━━ I DATI ━━
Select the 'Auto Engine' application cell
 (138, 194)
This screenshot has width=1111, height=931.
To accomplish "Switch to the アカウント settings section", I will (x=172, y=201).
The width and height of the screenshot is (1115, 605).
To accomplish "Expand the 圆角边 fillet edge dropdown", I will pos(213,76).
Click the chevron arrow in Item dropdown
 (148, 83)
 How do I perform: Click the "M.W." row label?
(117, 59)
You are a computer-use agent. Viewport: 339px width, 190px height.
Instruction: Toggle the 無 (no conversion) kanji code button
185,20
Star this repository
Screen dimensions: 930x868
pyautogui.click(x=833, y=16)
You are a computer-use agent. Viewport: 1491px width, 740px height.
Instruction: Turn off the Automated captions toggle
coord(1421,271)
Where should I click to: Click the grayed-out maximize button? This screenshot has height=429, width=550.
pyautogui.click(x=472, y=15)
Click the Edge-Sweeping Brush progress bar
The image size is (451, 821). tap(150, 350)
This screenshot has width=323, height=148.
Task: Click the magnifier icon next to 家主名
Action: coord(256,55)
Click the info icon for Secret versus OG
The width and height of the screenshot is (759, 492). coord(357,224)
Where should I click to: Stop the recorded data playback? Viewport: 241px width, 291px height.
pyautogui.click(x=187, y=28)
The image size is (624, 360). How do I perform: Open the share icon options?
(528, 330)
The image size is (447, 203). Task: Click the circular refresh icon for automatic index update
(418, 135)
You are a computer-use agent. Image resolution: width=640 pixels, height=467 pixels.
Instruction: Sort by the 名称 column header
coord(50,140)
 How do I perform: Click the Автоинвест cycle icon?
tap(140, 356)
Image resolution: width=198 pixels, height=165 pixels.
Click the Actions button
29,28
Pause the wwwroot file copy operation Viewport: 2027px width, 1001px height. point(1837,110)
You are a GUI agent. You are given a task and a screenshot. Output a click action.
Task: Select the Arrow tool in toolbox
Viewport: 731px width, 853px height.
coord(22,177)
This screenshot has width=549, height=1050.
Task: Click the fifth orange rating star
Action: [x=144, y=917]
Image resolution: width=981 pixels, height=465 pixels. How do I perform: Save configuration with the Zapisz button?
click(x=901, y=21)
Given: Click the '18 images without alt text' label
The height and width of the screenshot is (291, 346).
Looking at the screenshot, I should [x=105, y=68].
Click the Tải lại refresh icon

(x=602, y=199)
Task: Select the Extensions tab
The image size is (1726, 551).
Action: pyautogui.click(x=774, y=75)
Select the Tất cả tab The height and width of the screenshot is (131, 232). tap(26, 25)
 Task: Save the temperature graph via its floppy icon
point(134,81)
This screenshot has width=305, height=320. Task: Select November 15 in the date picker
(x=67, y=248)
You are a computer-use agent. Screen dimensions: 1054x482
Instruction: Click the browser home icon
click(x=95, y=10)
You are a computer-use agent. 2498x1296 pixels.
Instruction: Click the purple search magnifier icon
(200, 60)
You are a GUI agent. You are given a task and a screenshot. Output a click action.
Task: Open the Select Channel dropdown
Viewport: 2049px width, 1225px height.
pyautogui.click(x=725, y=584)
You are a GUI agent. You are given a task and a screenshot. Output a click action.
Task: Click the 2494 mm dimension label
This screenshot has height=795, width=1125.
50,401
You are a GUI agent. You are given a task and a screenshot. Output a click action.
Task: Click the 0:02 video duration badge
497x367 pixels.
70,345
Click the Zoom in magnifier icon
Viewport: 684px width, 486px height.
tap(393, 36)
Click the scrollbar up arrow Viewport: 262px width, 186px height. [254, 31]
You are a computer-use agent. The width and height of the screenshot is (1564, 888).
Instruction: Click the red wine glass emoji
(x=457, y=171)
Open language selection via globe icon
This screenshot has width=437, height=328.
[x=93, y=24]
━━━
• CONSEGNA
Individua nei record tutte le righe che contengono la parola "Open" e ricopiale. Tieni conto della distinzione tra maiuscole e minuscole.

• SOLUZIONE
The image size is (624, 360). How do I perform: Open the share icon options?
Task: Open the Select Channel dropdown
Open language selection via globe icon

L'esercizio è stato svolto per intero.